SSRI Use While Pregnant Now Linked to Autism in Children

(July 22, 2011)

Recent studies found in the Archives of General Psychiatry link antidepressants use by women who are pregnant to autism. In fact, mothers who took antidepressants while pregnant were actually twice as likely to give birth to a child with autism than mothers who were not on antidepressants while pregnant.

This research has also been duplicated by the Autism Research Program at Kaiser Permanente. Their results show that children were at two times the risk to develop autism when their mothers used selective serotonin reuptake inhibitors, or SSRIs, during the year before delivery and three times the risk when SSRIs were taken during the first trimester of pregnancy.
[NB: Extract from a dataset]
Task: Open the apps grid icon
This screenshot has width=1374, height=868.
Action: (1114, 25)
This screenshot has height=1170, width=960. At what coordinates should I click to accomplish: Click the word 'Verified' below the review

WebMD states that SSRIs work “by blocking a receptor in the brain that absorbs the chemical serotonin. Serotonin is known to influence mood…” The reason this is so important – and the reason to believe their actually is a link between taking these SSRIs and autism development in children – is because SSRIs affect the level of serotonin found in the brain, and the main symptom of children with autism is abnormal serotonin levels. Scientists and researchers are starting to believe that this is no coincidence.
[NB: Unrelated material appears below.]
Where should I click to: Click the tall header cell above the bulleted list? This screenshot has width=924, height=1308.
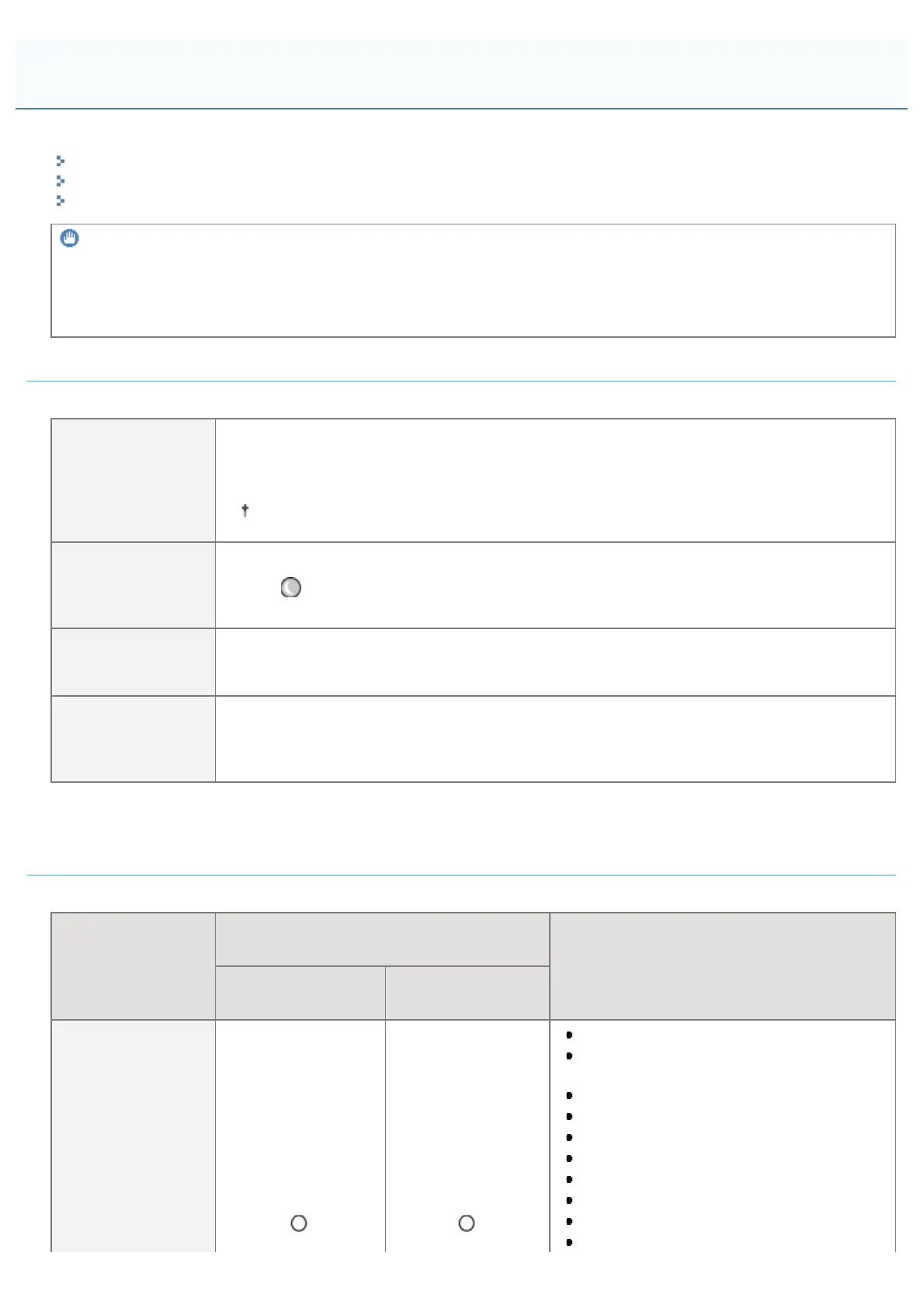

Such SSRIs approved by the U.S. Food and Drug Administration are Lexapro, Prozac, Paxil, and Zoloft, amongst others.

There is evidence that links environmental factors to child development, and shows that taking SSRIs such as Zoloft or Paxil can increase your chances of having an autistic child. In fact, a study showed that the prevalence of autism has increased from 4 to 5 per 10,000 in 1996 to 100 per 10,000 in 2011.